The ongoing low oil price environment has profound impact on all the operators and service providers. Efficiency improvements and cost reductions are two key strategies to capture the opportunities in current situation. It is now imperative for engineers to improve engineering practices to gain efficiency and drive down the cost. However, in well stimulation practices, it is vital to all stakeholders to obtain fracturing fluids with desirable fluid viscosity, and thermal and chemical properties with cost as low as reasonably possible.
Preparing fracturing fluids with high-hardness produced water is one option to drive down cost. Such a practice eliminates the need to transport fresh water and dispose wastewater. However, it may not be possible because of the reaction tendencies between cations and functioning polymers within fracturing fluids. Although combinations of chemicals including polymers, chemical additives, stabilizers, and buffers can be added to prevent such reactions, the dosages of each component are often hard to quantify and often dependent on the experience of field engineers. A fast prognosis tool has been developed to facilitate such a decision-making process by identifying the lowest possible dosages of chemicals dependent on produced water hardness. With such a prognosis tool, it is now possible to make more educated and cost-effective plans to optimize the engineering practice.
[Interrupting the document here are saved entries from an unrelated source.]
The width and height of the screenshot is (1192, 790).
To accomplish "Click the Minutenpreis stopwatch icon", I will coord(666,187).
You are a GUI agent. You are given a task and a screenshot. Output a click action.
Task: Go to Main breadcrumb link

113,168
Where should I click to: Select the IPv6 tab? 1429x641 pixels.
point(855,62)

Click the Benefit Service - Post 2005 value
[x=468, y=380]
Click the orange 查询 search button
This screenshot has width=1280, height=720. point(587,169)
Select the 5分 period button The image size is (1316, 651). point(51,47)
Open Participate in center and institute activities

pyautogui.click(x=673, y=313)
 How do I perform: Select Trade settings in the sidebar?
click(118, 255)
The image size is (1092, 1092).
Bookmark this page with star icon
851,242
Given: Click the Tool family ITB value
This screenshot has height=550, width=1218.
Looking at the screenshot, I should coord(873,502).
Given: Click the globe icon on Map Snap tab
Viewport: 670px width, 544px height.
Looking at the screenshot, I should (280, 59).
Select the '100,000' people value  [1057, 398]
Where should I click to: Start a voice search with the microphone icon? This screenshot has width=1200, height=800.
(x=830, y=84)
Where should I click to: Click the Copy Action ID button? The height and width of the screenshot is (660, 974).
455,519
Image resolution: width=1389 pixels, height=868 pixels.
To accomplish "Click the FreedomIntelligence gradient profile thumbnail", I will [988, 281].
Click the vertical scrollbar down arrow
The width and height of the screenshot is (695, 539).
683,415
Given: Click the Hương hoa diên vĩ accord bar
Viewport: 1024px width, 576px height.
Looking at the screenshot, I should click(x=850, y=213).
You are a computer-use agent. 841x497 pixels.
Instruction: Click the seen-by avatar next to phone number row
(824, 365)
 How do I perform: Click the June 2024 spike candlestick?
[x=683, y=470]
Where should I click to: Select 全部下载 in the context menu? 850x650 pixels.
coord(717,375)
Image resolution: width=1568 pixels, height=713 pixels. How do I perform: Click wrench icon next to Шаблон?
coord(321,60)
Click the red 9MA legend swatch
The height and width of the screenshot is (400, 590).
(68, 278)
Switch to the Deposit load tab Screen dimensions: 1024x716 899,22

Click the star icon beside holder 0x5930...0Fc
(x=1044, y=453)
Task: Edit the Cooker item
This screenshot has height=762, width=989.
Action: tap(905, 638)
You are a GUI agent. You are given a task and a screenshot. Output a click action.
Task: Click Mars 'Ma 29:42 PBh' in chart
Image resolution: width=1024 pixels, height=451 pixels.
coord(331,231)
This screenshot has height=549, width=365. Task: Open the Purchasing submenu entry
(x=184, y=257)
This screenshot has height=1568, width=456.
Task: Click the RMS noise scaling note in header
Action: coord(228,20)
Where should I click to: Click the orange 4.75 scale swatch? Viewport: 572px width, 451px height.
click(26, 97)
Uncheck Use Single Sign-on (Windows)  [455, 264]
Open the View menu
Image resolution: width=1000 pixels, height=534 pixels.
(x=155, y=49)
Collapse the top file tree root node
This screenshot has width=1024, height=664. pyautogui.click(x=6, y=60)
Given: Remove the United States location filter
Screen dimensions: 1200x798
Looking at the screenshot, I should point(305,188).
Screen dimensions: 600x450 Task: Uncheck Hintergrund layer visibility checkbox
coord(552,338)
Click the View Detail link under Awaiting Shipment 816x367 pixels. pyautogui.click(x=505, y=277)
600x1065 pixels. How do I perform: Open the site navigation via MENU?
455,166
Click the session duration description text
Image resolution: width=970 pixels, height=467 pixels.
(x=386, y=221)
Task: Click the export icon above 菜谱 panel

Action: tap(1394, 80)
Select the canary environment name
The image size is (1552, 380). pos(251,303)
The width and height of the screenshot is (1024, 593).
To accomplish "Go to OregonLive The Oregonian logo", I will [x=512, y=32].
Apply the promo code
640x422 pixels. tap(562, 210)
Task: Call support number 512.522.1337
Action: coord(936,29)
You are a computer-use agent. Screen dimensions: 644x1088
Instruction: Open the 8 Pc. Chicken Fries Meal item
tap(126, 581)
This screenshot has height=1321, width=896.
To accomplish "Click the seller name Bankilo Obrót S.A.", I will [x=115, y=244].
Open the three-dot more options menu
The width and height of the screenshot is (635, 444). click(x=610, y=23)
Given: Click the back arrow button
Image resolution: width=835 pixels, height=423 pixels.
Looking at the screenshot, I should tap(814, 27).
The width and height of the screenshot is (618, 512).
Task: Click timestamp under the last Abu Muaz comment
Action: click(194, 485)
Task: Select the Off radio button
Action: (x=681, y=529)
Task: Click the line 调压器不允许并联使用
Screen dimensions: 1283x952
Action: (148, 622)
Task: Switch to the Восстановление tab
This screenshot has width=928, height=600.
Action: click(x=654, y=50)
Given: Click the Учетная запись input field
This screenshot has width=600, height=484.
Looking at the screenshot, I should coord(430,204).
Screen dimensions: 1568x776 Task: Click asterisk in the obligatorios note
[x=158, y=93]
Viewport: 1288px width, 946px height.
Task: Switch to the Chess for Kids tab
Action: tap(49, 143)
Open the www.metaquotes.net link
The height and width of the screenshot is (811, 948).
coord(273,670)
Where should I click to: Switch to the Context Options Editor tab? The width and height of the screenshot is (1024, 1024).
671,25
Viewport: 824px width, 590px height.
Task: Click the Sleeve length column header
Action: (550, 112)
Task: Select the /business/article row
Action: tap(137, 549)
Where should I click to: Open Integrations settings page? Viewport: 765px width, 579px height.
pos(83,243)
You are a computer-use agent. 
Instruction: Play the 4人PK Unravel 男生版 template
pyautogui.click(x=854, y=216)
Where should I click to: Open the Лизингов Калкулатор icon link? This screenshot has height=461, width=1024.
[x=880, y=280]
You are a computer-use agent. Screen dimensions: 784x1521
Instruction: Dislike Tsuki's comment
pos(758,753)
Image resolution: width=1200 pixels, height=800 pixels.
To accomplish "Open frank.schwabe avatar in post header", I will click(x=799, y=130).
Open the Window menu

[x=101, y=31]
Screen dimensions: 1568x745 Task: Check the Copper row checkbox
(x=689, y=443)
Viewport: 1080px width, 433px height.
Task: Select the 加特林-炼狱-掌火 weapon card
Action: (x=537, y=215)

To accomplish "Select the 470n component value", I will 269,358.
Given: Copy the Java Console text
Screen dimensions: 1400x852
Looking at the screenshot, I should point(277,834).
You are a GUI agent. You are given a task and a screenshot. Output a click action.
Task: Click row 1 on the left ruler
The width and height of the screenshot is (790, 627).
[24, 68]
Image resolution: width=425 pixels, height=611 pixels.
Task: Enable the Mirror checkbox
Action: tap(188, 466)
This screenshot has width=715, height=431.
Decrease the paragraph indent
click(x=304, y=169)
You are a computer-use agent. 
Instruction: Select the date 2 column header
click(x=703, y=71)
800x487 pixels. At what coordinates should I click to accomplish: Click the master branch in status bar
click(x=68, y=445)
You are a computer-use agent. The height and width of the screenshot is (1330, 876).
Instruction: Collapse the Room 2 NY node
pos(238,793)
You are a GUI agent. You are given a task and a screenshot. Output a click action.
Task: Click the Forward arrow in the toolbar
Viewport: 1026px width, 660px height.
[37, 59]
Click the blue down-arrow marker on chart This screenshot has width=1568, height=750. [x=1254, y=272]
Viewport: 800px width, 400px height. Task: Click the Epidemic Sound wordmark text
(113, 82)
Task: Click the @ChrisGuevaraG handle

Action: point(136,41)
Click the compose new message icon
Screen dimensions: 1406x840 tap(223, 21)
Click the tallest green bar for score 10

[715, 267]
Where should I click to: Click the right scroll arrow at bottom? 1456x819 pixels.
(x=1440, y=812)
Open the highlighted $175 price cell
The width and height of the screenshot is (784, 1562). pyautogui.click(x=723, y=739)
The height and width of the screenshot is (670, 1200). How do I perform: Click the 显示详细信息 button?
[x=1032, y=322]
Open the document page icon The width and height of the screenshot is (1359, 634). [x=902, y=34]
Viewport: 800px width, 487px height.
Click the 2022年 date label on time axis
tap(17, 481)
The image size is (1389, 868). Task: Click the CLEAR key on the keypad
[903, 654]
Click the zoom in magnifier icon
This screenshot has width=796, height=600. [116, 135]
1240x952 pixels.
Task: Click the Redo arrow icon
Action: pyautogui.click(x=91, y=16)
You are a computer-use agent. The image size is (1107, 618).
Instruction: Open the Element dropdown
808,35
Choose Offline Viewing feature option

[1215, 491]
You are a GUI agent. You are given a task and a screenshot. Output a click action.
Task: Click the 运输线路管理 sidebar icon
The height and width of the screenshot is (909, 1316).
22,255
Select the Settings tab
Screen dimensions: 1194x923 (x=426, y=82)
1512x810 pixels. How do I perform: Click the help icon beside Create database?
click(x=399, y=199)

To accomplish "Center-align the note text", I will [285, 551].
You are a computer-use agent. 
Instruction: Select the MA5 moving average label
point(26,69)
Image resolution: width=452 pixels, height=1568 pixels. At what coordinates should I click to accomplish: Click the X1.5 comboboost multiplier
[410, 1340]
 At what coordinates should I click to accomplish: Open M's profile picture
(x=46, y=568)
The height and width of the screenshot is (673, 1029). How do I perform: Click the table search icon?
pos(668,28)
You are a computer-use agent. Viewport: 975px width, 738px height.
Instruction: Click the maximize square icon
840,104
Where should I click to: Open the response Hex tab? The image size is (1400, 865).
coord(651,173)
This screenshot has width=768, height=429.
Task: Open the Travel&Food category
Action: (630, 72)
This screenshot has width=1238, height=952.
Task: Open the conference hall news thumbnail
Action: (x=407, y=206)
In this work, the underlying physics of hard water damage to fracturing fluids is discussed, followed by a demonstration of the simulations that reproduced the lab rheology experiment results. The viscosity profiles of a number of rheology experiments were first matched as model calibrations. The effects of different stabilizers were then discussed by parametric comparison of different cases. With the predictive model successfully capturing the reaction system, a dynamic algorithm was built to compute the lowest cost possible solution of functioning fracturing fluids in a given system. Due to the non-linear nature of the chemical reaction system, a searching algorithm was implemented to minimize the cost of fracturing fluids as functions of local produced water hardness, cost of each chemical component and operational expenses.
This work demonstrates that good engineering practices are achieved through carefully understanding and modeling a working system, and through dynamic planning of the overall workflow with cost optimization as a target. All in the form of a prognosis tool that could be easily implemented in the current fracturing fluid preparation work flow.